There was a moment’s panic when my guide, Nancy, was not at the meeting point, but it turned out to be a misunderstanding of the term ‘ground floor’. I thought I was at ground floor as people were going out and driving off, but there turned out to be another ground floor at the level below. Anyway, we had a quick tour of Guangzhou, which is the capital of Guangdong province, with huge skyscrapers and wide boulevards to prove it.
The high speed rail terminus is about the size of Luxembourg, but we eventually found our platform for the train to Shaoguan. We reached speeds of over 300kph, apparently slowed down since there was a massive crash of a train travelling at over 500kph some years ago.
The Japanese occupied China from 1937 and in 1941 they took over Guangzhou. The Chinese administration transferred to Shaoguan as temporary provincial capital. I’m guessing that that is why Dad came through here. He describes his journey to Shaoguan in the back of a truck, packed in like sardines with 34 others and their luggage, with no window and “to add to our comfort about 50% of the other passengers were constantly car sick”. At least the journey only took two days.
Shaoguan welcomed me with another comforting, familiar presence – rain. We went to the confluence of two rivers where I imagine Dad might have been staying for 10 days on his “floating house of delight”. Rather appropriately there was a symbol of love on the promenade.

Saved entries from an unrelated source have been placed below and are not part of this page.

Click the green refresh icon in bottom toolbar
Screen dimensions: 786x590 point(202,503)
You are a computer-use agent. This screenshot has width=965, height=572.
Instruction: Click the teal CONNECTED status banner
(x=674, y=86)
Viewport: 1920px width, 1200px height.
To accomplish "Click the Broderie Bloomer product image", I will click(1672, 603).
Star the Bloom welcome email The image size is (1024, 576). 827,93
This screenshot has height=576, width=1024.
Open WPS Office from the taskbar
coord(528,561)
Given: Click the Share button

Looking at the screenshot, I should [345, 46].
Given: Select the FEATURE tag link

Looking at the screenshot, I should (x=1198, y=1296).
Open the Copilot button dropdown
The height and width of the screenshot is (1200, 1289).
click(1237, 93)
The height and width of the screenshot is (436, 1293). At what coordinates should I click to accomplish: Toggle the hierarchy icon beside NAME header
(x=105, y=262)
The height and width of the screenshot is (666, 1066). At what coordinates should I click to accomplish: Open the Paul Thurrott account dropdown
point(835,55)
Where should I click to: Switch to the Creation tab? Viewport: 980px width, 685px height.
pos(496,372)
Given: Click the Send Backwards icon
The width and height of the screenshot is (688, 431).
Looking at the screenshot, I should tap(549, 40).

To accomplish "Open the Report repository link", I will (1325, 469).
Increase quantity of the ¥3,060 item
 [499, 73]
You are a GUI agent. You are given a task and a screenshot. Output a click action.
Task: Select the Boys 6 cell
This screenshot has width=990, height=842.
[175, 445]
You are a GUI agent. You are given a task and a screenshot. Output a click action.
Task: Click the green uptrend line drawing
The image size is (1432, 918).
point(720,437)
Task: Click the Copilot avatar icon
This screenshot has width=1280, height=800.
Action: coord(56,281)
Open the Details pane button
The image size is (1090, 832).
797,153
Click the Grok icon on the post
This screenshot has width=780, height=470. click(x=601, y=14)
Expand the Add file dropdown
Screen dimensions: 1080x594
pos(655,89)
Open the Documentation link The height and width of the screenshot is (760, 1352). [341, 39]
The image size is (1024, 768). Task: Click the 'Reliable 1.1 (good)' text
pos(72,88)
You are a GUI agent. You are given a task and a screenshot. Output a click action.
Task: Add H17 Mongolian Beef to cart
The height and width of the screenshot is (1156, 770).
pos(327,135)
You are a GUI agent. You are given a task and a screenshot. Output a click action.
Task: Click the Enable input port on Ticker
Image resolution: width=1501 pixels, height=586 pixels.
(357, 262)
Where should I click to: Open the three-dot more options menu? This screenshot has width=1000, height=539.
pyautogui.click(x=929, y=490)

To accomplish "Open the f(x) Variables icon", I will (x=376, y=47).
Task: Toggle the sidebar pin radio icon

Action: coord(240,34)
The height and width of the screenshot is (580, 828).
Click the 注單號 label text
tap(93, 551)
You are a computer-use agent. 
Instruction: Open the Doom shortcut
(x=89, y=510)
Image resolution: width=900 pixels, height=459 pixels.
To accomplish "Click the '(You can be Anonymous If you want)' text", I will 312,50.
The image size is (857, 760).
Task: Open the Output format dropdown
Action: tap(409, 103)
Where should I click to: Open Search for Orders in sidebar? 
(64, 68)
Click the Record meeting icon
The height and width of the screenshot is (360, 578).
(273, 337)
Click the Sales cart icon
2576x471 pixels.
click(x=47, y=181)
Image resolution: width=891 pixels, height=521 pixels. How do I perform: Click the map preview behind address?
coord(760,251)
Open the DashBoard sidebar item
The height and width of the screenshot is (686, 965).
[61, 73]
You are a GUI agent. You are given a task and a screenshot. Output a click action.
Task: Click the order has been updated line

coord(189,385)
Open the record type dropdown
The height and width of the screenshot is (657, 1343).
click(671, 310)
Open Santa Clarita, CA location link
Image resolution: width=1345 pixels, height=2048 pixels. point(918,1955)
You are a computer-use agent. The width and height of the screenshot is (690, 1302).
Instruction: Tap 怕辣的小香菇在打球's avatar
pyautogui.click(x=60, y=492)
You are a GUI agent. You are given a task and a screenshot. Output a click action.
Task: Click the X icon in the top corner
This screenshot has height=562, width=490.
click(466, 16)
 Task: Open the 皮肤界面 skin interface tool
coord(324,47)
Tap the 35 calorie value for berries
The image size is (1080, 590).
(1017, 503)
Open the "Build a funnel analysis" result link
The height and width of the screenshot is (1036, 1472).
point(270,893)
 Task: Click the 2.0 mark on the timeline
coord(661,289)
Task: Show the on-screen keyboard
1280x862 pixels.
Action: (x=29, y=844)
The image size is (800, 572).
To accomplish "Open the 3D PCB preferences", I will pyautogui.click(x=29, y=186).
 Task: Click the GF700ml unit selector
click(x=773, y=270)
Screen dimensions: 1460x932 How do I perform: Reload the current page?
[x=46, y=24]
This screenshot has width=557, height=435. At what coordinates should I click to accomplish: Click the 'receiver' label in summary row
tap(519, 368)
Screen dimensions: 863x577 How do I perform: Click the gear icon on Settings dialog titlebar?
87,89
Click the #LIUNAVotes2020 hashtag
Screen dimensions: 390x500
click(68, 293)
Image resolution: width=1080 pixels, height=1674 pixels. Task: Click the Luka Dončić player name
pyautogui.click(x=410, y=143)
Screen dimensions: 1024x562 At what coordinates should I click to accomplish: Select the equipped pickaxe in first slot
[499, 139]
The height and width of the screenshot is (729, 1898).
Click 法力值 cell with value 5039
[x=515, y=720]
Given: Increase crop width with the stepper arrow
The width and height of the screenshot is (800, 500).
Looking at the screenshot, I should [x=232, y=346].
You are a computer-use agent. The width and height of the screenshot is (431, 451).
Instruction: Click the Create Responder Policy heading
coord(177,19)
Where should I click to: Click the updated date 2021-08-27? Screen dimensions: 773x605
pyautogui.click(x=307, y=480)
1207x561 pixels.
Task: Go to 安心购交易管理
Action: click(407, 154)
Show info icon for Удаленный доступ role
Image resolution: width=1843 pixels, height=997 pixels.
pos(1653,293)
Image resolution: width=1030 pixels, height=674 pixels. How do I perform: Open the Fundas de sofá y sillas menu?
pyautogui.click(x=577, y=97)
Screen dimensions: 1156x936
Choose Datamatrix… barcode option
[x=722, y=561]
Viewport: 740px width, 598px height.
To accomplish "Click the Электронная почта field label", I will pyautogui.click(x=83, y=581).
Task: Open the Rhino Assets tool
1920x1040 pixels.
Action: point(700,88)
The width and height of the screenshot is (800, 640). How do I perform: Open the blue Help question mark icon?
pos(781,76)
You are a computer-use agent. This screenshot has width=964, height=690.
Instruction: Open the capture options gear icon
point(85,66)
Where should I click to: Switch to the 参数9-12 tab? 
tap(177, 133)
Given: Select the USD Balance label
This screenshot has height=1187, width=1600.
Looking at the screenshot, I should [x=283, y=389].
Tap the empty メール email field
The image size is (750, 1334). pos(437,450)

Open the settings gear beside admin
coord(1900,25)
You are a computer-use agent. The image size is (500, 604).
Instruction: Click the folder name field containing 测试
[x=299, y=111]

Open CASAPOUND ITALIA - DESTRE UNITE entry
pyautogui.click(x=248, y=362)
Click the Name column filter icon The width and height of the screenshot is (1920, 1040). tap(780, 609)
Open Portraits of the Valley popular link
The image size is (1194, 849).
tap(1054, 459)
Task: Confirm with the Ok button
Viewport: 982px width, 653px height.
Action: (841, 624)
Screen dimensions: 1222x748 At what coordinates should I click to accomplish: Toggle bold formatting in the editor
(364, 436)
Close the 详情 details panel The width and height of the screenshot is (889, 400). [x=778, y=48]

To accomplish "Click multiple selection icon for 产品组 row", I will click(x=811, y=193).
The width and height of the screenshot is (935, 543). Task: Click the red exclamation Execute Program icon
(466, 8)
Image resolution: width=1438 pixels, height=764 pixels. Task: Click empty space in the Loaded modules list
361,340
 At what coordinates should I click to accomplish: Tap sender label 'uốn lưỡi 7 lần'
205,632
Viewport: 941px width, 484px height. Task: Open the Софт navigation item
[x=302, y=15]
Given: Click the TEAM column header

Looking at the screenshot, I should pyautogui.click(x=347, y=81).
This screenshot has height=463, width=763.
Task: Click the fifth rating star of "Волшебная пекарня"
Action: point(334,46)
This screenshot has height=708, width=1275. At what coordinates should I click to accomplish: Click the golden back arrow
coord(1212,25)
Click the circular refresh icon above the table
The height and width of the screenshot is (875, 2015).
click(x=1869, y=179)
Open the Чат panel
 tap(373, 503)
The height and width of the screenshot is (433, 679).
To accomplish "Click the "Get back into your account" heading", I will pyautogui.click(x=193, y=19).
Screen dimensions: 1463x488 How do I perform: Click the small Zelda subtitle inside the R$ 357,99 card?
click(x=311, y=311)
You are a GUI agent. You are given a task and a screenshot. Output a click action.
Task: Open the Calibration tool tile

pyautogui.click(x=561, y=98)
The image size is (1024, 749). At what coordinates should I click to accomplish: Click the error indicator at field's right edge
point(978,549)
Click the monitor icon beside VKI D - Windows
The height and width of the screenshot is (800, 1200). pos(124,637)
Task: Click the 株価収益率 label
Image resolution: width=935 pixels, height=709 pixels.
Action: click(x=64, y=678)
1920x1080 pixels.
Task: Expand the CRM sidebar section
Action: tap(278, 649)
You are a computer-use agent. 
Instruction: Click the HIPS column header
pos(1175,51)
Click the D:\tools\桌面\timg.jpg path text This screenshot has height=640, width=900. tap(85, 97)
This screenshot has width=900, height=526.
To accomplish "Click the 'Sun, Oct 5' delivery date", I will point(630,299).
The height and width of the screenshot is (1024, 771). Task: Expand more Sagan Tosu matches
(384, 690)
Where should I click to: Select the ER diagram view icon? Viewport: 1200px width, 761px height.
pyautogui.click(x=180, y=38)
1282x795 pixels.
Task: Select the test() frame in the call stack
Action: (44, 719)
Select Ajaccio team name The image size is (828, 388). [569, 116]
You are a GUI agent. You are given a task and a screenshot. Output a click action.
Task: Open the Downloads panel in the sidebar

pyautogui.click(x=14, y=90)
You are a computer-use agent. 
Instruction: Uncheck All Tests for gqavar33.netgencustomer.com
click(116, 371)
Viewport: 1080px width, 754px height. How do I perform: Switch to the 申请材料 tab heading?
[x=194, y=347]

I was then driven to Nanhua temple, one of the largest Buddhist temples in China, founded in 502AD and patriarchal monastery of the Chan School. Over the centuries it has been in and out of use, and is currently enjoying revival and restoration. It is in the most beautiful setting, surrounded by forest and hills and with pools and fountains to create a tranquil mood. We were lucky enough to arrive during prayers and the monks were chanting to drums and bells.
Tomorrow we visit Danxia mountain, which is a world heritage site. To take advantage of this newly acquired status a large hotel has opened nearby, which I am staying at. The room is spacious and comfortable and the toilet is western. Sadly no-one speaks English and the TV has no English channels, so the international clientele may fail to flock. Worst of all are the house rules – number 5 states:
“lecherous acts, prostitution, drugs taking and trafficking, smuggling, gambling, wrestling or any other outlawed activities are strictly forbidden”
So what CAN I do then? I’m rather pleased with myself for having 2 conversations in Mandarin. Admittedly they were short, but I managed to score a couple of bottles of water from a shop and explain to the receptionist that I can’t speak Chinese and learned that she can’t speak English. In spite of the utter foreign-ness of it all, I feel completely at home here. I love the scenery, feel very welcome and even though I am stared at a lot (not my incomparable beauty, rather my tallness, whiteness and curly hair) they stare like children do, with no judgement.